Neil Desai from Wandering Bots Ltd highlights the need for“100% transparency. It’s always best to be transparent with your partners about your limitations. This is better than overselling to get a foot in the door.

“Our strengths and limitations are what make us unique. I’ve seen again and again when companies win a tender with another company, only to be found out six months down the line. When there’s transparency, you both give each other the benefit of the doubt and allow the partner to make workarounds.”

12. Regular communication

Desai shares another useful point for creating partnerships that last: regular communication.

“Make sure the partner gets any updates on your business directly from you,” he comments. “This can be done through an integrated communications plan: a mixture of recurring meetings, newsletters, emails, or even Slack communication. It could also be mixed with more informal settings (depends on the relationship).

“There’s no fixed rule for this, as long as both parties respect one another. These are just a few examples. There are numerous and creative ways to keep the communication going without overwhelming the partner.”

13. Dedicate time to the new partnership

Time is an often unlooked factor for creating lasting partnerships. However, “before you enter into a new partnership, the most important factor in maintaining a lasting partnership is to treat it with the highest importance and investing time and effort into it,” says Akhila Ajith of StartupNameCheck.

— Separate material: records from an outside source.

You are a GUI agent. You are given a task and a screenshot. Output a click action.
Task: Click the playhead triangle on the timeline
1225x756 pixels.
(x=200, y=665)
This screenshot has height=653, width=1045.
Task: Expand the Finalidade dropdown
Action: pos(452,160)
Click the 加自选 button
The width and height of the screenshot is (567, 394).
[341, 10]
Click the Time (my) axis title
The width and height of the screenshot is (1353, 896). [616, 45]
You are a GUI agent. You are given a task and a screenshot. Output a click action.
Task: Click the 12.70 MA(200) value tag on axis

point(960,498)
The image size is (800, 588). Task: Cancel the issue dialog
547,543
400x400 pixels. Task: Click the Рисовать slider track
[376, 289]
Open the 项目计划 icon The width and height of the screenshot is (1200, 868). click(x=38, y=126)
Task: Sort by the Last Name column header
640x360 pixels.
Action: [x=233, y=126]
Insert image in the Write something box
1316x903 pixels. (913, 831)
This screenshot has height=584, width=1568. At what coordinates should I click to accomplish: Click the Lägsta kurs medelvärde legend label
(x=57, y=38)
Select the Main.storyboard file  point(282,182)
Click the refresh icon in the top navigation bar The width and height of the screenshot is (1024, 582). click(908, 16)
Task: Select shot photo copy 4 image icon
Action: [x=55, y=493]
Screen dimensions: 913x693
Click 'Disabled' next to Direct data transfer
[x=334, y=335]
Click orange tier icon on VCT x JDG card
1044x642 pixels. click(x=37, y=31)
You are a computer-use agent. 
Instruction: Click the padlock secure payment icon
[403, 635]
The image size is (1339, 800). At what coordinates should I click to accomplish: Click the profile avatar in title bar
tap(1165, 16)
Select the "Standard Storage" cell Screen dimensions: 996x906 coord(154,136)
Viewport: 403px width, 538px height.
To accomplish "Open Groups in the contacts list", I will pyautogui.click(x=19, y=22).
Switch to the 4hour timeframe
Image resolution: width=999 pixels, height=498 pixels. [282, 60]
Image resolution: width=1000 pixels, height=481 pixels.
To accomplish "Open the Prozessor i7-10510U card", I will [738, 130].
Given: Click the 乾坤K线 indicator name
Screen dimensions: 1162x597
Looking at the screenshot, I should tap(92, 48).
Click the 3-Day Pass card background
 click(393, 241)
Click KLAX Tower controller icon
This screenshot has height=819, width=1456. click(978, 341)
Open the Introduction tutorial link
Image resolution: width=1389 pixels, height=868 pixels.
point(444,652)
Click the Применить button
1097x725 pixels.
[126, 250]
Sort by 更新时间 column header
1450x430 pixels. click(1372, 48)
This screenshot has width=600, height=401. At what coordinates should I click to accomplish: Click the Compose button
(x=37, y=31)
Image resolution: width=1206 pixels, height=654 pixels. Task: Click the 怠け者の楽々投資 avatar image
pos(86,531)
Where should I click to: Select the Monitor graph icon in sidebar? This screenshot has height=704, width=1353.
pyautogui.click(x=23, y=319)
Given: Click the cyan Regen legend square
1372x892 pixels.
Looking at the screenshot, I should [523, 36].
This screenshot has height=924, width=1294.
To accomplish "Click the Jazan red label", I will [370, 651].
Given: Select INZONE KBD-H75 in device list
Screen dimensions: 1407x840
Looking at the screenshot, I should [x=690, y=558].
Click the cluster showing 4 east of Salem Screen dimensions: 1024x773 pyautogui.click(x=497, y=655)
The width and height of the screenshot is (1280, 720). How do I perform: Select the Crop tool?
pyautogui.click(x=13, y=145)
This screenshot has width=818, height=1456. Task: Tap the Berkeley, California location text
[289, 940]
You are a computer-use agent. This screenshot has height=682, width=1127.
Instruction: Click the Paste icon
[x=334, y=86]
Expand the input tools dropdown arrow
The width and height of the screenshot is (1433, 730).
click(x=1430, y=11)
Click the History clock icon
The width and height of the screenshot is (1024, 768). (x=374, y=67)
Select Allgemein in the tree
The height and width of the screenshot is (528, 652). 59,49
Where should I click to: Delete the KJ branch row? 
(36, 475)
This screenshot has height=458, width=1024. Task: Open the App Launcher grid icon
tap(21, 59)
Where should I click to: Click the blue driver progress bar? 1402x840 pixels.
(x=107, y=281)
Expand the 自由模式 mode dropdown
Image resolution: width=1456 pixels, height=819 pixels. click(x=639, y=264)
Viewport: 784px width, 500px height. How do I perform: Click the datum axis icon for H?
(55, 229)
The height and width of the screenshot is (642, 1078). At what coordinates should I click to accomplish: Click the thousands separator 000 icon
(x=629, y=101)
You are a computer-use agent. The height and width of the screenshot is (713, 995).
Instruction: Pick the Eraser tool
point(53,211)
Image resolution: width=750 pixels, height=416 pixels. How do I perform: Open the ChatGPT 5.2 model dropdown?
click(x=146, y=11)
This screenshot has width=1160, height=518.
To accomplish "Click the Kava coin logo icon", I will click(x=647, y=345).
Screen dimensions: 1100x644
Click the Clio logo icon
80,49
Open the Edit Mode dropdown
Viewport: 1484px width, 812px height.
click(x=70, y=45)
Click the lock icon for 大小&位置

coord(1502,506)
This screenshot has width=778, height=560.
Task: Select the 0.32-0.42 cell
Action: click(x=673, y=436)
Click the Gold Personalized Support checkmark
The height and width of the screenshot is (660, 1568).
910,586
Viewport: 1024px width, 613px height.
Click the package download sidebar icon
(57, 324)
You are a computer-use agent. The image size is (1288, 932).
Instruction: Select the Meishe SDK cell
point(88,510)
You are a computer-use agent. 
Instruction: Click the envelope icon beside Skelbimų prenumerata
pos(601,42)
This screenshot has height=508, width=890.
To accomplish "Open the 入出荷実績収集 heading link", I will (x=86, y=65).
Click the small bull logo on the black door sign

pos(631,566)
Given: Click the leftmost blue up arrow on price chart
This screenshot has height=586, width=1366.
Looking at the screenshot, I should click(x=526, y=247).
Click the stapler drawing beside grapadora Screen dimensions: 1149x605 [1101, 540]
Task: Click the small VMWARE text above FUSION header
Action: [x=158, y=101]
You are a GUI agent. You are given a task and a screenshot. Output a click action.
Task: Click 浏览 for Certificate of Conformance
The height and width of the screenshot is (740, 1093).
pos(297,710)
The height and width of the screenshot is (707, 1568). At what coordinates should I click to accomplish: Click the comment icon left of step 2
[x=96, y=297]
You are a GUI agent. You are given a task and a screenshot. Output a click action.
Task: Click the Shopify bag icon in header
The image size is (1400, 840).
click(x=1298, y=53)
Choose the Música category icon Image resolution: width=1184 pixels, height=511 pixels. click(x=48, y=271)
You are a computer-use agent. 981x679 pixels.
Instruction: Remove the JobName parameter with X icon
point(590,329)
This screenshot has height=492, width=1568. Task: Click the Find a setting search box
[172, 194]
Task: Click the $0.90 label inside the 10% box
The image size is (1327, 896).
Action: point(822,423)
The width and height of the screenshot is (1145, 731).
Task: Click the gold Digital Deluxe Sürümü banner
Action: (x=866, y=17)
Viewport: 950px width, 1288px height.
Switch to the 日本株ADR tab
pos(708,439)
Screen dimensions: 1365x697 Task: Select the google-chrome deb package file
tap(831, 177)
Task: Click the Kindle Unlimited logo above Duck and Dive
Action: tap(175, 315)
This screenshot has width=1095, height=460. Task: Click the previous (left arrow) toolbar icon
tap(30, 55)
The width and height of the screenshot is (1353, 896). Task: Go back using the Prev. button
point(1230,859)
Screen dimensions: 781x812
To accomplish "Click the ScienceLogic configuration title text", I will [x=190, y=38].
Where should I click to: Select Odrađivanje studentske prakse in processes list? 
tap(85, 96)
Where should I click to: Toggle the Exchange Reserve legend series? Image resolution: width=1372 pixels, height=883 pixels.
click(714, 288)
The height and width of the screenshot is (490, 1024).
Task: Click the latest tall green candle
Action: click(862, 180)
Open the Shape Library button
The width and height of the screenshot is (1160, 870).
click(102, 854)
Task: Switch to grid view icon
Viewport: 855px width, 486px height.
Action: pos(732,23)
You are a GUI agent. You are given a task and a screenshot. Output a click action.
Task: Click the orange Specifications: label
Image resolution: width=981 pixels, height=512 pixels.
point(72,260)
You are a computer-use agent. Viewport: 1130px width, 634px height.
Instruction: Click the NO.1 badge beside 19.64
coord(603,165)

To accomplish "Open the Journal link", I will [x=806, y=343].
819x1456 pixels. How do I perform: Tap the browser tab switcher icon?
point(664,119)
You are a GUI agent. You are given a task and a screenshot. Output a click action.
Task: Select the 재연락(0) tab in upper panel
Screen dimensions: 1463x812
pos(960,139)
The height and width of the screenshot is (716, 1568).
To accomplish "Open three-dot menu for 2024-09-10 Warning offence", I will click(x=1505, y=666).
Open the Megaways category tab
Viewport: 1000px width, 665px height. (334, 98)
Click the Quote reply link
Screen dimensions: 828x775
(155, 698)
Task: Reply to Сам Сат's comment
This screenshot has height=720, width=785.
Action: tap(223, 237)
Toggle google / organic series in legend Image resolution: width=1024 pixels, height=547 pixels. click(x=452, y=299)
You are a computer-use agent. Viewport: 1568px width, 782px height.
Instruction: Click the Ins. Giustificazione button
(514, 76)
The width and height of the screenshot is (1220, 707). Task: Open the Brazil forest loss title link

“A lasting partnership is all about quality over quantity. Providing value and importance to the partnership will not only keep both sides of the parties satisfied, but it will enhance their relationship, which may even open to new opportunities.”

To sum things up

Entering into a partnership that lasts takes some work. Always start with background research and studying potential partners, their business, values, niche, and target audience.

It’s only when you find an overlap in your niche, audience, interests, and business values that you should consider striking up partnership with them.

But, remember, no matter what you decide, be transparent, set clear expectations, and have everything in writing.